The heron in Hamish's park always looks sad and grumpy. Hamish tries lots of ways to cheer it up: will the heron ever be happy? Colour and activity build up as the book progresses and the drab inner-city park is brought to life.
Year of Publication
'I'd recommend this as a shared read - or perhaps for new readers (an often overlooked picture book audience, I think). The text and illustrations focus rather nicely on things to do in a park and how to improve your local area, and are brilliant as a focus for discussion ... I'd definitely recommend this, whether as a family read or for a primary classroom.' -- Thoughts from the Heartfire blog 'I liked that as you got further into the book, more was happening in the park, which is initially desolate and unused, so I found two positive messages; the second is Hamish's conclusion about the heron. A great story about a park!' -- Juno Magazine, March 2011 'With only a line or two of text on the page and plenty of repetition, this is ideal for beginning readers.
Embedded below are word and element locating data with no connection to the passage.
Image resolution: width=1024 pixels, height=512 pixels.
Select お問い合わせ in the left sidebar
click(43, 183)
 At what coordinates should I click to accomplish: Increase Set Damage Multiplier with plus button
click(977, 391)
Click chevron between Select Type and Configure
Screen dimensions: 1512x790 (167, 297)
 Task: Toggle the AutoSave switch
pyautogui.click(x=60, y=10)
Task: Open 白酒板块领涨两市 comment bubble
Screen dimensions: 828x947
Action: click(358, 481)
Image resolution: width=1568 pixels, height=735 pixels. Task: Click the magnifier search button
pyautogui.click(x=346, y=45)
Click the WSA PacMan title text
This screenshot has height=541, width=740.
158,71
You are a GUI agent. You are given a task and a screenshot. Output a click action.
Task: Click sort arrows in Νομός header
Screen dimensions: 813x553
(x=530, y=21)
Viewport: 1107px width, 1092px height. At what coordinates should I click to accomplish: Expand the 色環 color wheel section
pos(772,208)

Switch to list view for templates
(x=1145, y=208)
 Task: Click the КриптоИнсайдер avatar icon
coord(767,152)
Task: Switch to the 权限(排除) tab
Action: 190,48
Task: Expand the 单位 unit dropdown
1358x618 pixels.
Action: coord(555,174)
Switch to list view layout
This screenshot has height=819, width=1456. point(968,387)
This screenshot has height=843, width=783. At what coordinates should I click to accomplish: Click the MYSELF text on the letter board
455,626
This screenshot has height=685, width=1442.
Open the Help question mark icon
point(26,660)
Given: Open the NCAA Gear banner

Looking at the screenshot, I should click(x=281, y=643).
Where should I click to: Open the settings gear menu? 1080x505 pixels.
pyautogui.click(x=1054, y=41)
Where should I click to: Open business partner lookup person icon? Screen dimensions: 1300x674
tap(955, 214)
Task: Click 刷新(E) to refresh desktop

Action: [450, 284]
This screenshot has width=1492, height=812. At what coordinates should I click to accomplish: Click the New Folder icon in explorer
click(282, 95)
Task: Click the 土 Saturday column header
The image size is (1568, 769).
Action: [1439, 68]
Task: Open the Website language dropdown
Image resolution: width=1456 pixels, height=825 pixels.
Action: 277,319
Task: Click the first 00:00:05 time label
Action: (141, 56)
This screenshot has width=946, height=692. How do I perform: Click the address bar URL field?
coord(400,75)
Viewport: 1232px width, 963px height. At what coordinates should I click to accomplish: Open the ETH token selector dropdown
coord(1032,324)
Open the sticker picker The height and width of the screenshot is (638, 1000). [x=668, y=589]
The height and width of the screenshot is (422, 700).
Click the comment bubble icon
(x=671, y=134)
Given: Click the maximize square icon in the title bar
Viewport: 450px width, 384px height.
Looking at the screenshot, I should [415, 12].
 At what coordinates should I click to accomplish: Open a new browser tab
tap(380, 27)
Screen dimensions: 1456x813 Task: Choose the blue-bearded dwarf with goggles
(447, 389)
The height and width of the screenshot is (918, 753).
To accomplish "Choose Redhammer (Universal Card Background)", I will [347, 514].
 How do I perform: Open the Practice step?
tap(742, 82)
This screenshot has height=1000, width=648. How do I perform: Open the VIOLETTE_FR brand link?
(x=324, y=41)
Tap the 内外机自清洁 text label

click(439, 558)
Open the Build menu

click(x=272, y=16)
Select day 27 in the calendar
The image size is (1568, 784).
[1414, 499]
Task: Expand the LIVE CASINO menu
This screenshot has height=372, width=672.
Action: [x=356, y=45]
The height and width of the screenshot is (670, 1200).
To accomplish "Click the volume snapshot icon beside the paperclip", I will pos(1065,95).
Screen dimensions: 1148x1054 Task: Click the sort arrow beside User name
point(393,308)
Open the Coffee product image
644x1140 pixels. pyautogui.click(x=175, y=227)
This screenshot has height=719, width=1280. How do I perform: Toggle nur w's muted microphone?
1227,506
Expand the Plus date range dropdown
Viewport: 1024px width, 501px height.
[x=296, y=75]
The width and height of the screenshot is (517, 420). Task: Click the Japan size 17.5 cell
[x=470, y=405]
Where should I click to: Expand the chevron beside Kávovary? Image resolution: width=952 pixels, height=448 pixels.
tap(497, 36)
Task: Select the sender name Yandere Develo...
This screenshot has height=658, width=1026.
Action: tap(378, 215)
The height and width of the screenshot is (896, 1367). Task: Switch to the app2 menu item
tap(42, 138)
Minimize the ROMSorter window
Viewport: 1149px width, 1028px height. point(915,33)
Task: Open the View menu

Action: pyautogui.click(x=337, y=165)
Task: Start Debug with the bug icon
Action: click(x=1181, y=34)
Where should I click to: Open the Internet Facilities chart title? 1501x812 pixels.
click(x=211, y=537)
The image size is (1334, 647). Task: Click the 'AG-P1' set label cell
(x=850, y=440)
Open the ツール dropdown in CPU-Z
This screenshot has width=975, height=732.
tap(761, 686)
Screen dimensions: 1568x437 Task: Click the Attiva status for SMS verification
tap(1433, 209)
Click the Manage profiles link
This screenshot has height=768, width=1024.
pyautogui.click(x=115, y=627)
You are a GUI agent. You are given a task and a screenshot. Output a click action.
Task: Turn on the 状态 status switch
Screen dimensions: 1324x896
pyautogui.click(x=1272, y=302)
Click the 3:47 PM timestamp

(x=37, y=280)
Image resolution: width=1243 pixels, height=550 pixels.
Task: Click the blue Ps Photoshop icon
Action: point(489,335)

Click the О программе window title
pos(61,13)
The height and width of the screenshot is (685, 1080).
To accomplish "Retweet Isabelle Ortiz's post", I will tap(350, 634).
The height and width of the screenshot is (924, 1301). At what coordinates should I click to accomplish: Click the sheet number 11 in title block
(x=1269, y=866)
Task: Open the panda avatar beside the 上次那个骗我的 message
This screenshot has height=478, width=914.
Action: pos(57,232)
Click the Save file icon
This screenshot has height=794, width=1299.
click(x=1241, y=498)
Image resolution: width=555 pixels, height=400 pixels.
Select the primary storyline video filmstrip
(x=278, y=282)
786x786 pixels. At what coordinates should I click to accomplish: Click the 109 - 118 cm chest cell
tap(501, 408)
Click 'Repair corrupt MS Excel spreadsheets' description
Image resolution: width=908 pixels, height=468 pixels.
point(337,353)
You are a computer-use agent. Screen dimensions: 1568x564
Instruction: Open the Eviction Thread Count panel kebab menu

O'Byrne's illustrations have the look of pen-and-ink sketches with watercolor. Ranging from vignettes to double-page spreads, they both support and add to the narrative, showing the heron in a variety of poses and the park gradually becoming more beautiful and more populated. As read-aloud or read-alone, a nice addition to the caring-for-our environment collection.' -- Kirkus Reviews 'A feel-good story from an Edinburgh-based author ... The illustrations are stunning, colourful, informal with a watercolour effect. There is much use of green colouring for the park. Perhaps the use of this colour could be used to emphasise to our young readers the importance of green open spaces, parks, pond birds and flowers. Parks are very pleasant places to be! This is also a great book for reading aloud, which would also encourage imagination and discussion.' -- The School Librarian
Lari Don has worked in politics and broadcasting, but is now a full-time writer and storyteller. She grew up in the north-east of Scotland, and lives in Edinburgh. She is the author of two other picture books for young children,The Big Bottom Hunt and Orange Juice Peas as well as novels for older children including First Aid for Fairies and Other Fabled Beasts; Wolf Notes and Other Musical Mishaps; Storm Singing and Other Tangled Tasks; Maze Running and other Magical Missions; and Rocking Horse War (all Floris Books).
Nicola O'Byrne was born in Swaziland and has lived in Papua New Guinea, Singapore, Kenya and Edinburgh. She studied illustration at Edinburgh College of Art and is now in London working towards a Masters in printmaking. She bases her illustrations on real observations and can usually be found in a bookstore or a coffee shop drawing the people around her. Through her research for this book she can confirm that herons always look grumpy!